18 November 2019

Eurobodalla mayor 'disappointed' after Rural Lands Strategy development knocked back

| Elka Wood
Join the conversation
The Eurobodalla rural and coastal landscapes

An “undisclosed change” to the LEP which has left 10 rural property owners without the building entitlement. Photo: Eurobodalla Tourism.

Eurobodalla Mayor Liz Innes is disappointed a small number of local property owners who hoped to build on their properties won’t be able to develop their land after NSW Government changes to the Rural Lands Strategy Local Environment Plan amendment (LEP).

“The document Council had endorsed is not the document the Minister signed off,” Cr Innes wrote in a press release on 18 November.

“Council staff identified a number of concerns following the LEP amendment, including finalising the LEP in a manner that allows boat sheds to be built in the E2 Environmental Conservation Zone without approval and incomplete mapping information defining the location of roads, rivers and some property boundaries that made the plans difficult to read.”

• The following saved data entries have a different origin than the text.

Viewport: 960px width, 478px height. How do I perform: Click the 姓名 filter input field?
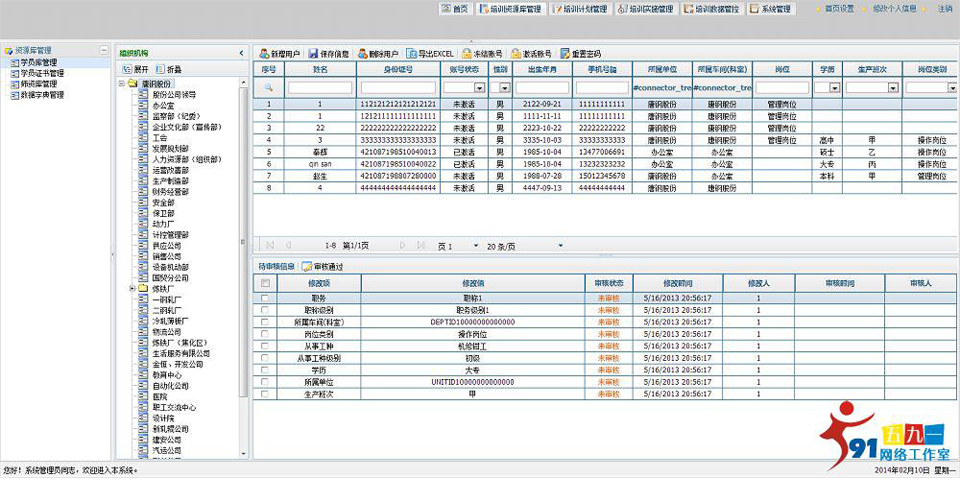[x=320, y=88]
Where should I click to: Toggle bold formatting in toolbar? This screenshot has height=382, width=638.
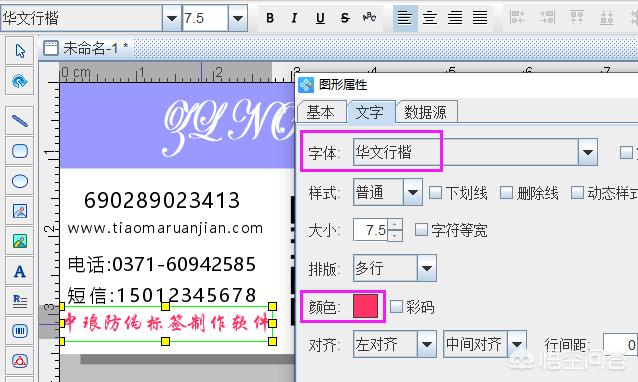270,18
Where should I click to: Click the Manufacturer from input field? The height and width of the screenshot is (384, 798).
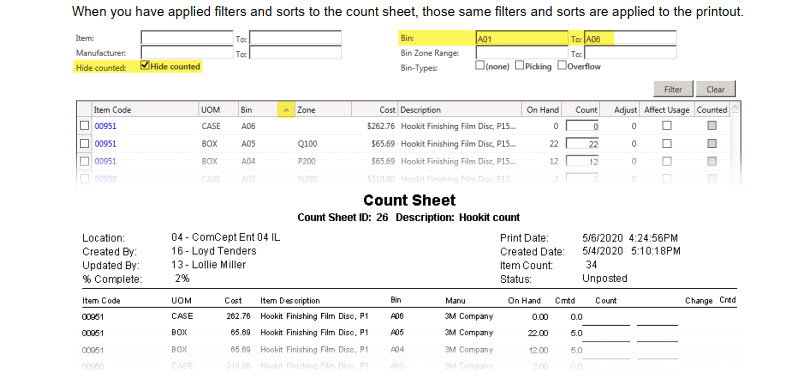click(187, 52)
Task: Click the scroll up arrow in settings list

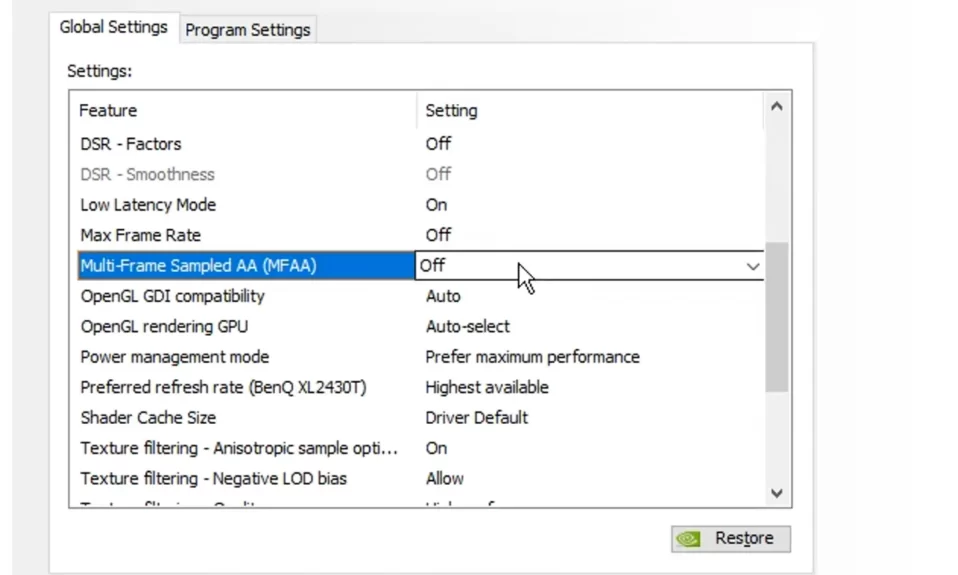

But it is an “undisclosed change” to the LEP which has left 10 rural property owners without the building entitlement they were expecting that Cr Innes is most disappointed about.

The Rural Lands Strategy was first initiated in 2012 when Council sought to investigate the issues and opportunities surrounding rural areas in Eurobodalla Shire.

The stated purpose of the strategy is to “encourage a vibrant commercial agriculture sector, increase rural living opportunities, and support the growth of rural business opportunities, including tourism”.

Cr Innes has campaigned on the issue over two elections and a period of almost a decade.

The conveyor of the Nature Coast Alliance, Kathryn Maxwell, says that a recent meeting with the Department of Planning and Environment made it clear to her why development was knocked back in some areas.

“There were seven areas identified as unsuitable for subdivision and development, all in large, intact areas of native bushland which are steep or inaccessible. The Rural Fire Service identified these areas as places of extreme fire risk.”

Ms Maxwell says that the mayor’s mistake was to “tell everyone it was a done deal”.

“I think it is outrageous that the mayor would continue to push for development in these areas, especially after the last few weeks of fires we’ve had across NSW,” Ms Maxwell emphasises.

“The LEP already allows for development in high-risk areas, it’s time to accept the limits the professionals have put in place.”

Moruya grass fire

Fire was considered a risk factor in deciding against development changes. Photo: Alex Rea.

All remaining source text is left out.